Dennis Liwewe é o comentador de futebol mais famoso na Zâmbia e não tem dúvidas sobre a importância que um desporto consegue ter para unir um país com tantos motivos para estar dividido. Kenneth Kaunda, primeiro presidente da Zâmbia, foi o primeiro a percebê-lo, desde muito cedo, quando iniciou o mandato inicial em 1964.
A paixão pelo futebol fez o resto. Kenneth Kaunda não só quis unir o país através do desporto como fez todos os possíveis para que a modalidade se tornasse uma referência a nível continental. Mais do que um passatempo, era uma obsessão, e levou a que a seleção da Zâmbia fosse conhecida, durante muitos anos, como KK11, devido às iniciais do seu presidente.
O carinho pela seleção
A seleção zambiana era vista praticamente como uma filha. Kaunda não se poupava a esforços e fazia tudo o que estava ao seu alcance para que todas as condições fossem reunidas para que os jogadores só precisassem de chegar à hora do jogo preocupados com o que tinham de fazer em campo.
Era hábito receber a equipa antes das viagens ao estrangeiro. Na residência oficial, não lhes poupava esforços e fotografias da época demonstram que chegava a ser ele a servir-lhes a comida e a lavar os pratos no final.
Para Dickson Makwasa, um dos melhores jogadores na história da Zâmbia, «sem ele [Kaunda], o futebol zambiano não teria ido a lado nenhum. Uniu-nos e fez-nos jogar como equipa.
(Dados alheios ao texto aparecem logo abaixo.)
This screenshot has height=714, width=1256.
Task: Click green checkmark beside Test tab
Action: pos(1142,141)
Disse-nos que quando estávamos em campo tínhamos de ser embaixadores».
Uma viagem ao Mundial-1974
A Taça das Nações Africanas em 1974 foi o primeiro grande momento na história do futebol zambiano. Não só por ter sido a primeira participação na prova, como pelo segundo lugar obtido, perdendo na finalíssima com o Zaire (2-0 depois de 2-2 no primeiro jogo).
Apesar da derrota, atingir a final foi um motivo de orgulho para Kaunda. Foi esse orgulho que o fez oferecer a toda a seleção a viagem até à Alemanha para assistir ao Mundial-1974. Tinham todas as despesas pagas e puderam sentir na pele – mais do que qualquer outra seleção da Zâmbia até ao momento – o que era estar no grande palco.
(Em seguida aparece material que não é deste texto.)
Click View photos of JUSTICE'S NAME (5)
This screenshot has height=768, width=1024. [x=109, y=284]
Torcendo pelo Zaire, chegaram a fazer jogos particulares em solo alemão. Quem via, não queria acreditar. E diziam a Makwasa que os zambianos é que deviam estar no lugar dos zairenses, que se despediram do evento com derrotas frente à Escócia (0-2), Jugoslávia (0-9) e Brasil (0-3).
A piada da Rainha de Inglaterra
A Zâmbia tornou-se independente do Reino Unido em 1964 e em 1983 Kenneth Kaunda foi recebido pela primeira vez pela Rainha de Inglaterra.
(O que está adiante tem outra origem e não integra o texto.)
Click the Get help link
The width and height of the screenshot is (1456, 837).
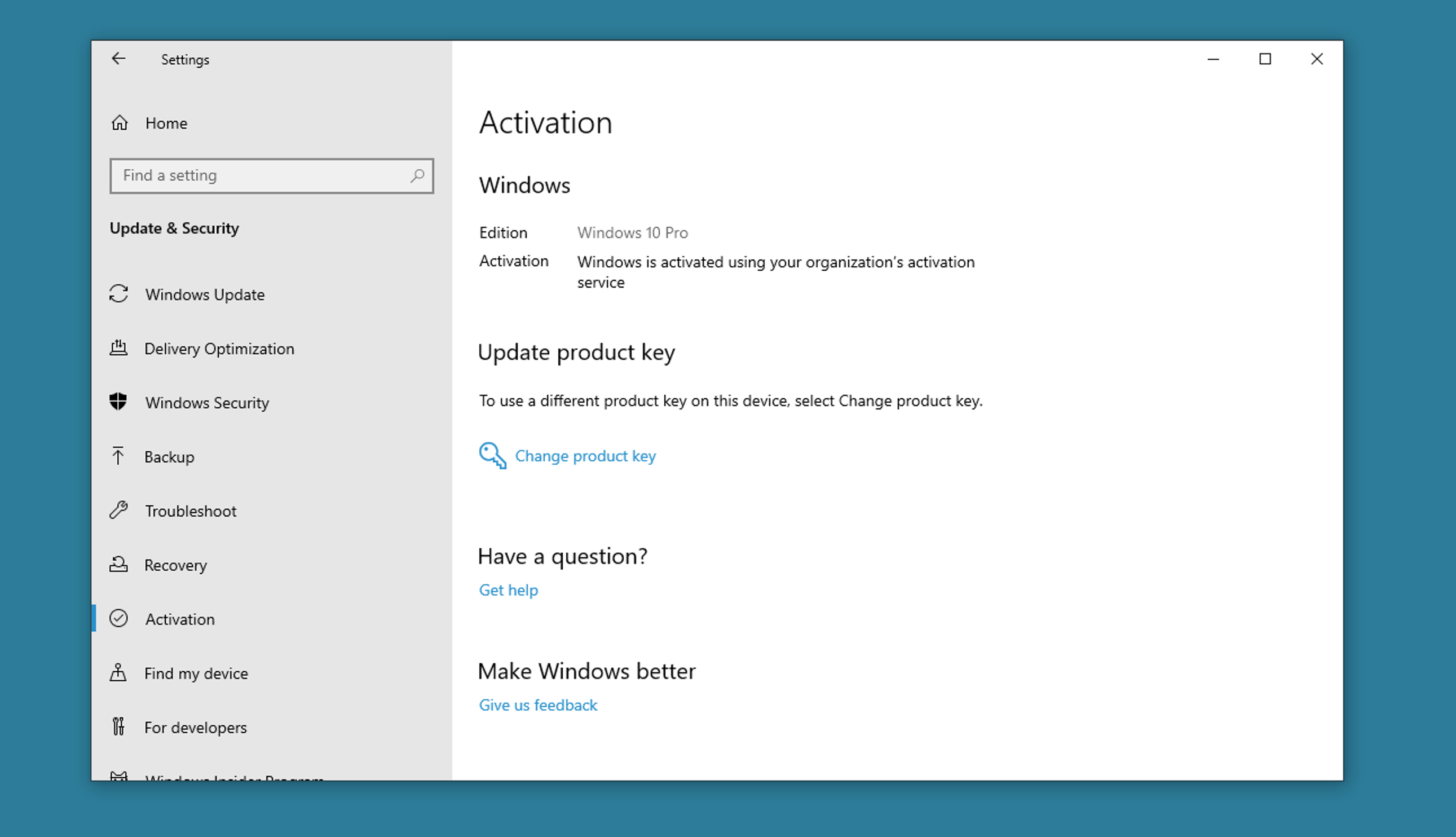tap(508, 589)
A visita era diplomática mas Kaunda não enjeitou a possibilidade para assistir à final da Taça da Liga, entre Liverpool e Manchester United. Durante o discurso de boas-vindas, Isabel II teve uma tirada curiosa.
«Sei que vai aproveitar para ver a final entre esses dois gigantes do Noroeste. Tenho muita pena que o Tottenham, que pelo que sei é a sua equipa favorita, não tenha conseguido atingir a final.» Kaunda não evitou as gargalhadas.
Em casa, o presidente também organizava jogos regulares entre o Governo e o corpo diplomático. Kaunda não jogava mas fazia de árbitro. E era justo, dizem os relatos. «Mas ninguém podia discutir com ele. Assim que tomava uma decisão, era preciso segui-la. Normalmente, a equipa do governo ganhava sempre», contou um antigo ministro à uma reportagem da BBC.
«Havia a dúvida se todos os triunfos eram genuínos ou se o corpo diplomático se deixava vencer para agradar», acrescentou.
A tristeza de 1993
Há dez anos, durante uma entrevista à BBC Sport, Kenneth Kaunda voltou a abordar alguns destes temas e explicou por que já não era uma presença assídua nos jogos da Zâmbia. «Claro que ficaria feliz por poder assistir mas os meus compromissos raramente me permitem. Estou envolvido na prevenção contra a SIDA e a malária por toda a África e isso retira-me muito tempo», disse.
Nessa altura, traçou também o que a seleção precisava de fazer para se reerguer: reconstruir a formação por todo o país, colocando as crianças a jogar desde pequenas, e contratar um treinador estrangeiro, para não se perder a carruagem do resto do continente.
Cinco anos depois, com o francês Hervé Renard como selecionador, a Zâmbia venceu pela primeira vez a Taça das Nações Africanas.